• DATA LISTING
____________________

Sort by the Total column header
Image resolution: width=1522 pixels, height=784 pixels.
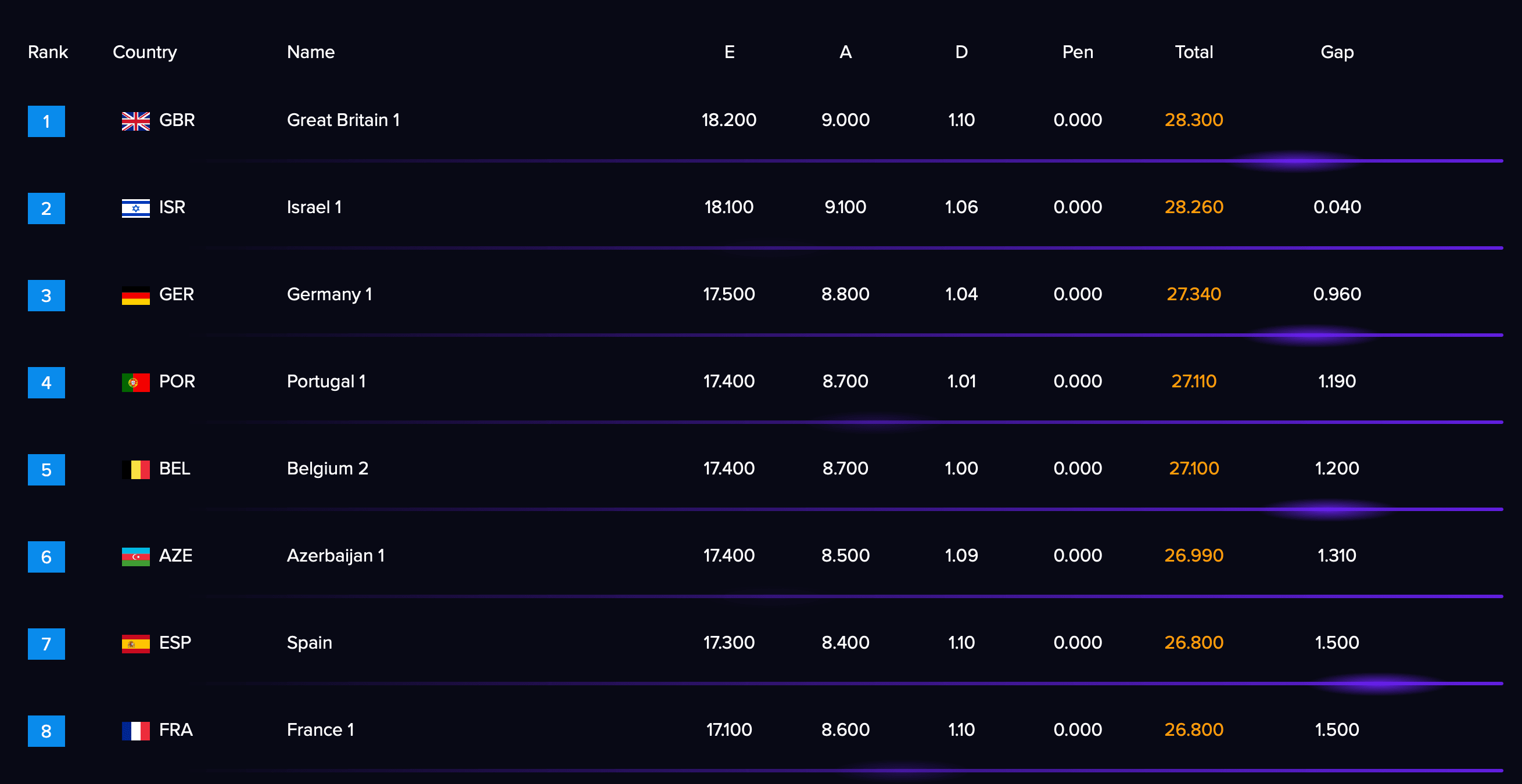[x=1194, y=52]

____________________

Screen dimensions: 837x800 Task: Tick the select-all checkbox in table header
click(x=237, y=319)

____________________

• WHAT IS REQUIRED
Please report every line of the entries above that contains the word "header", copying each such line in full.

• THE RESPONSE
Sort by the Total column header
Screen dimensions: 837x800 Task: Tick the select-all checkbox in table header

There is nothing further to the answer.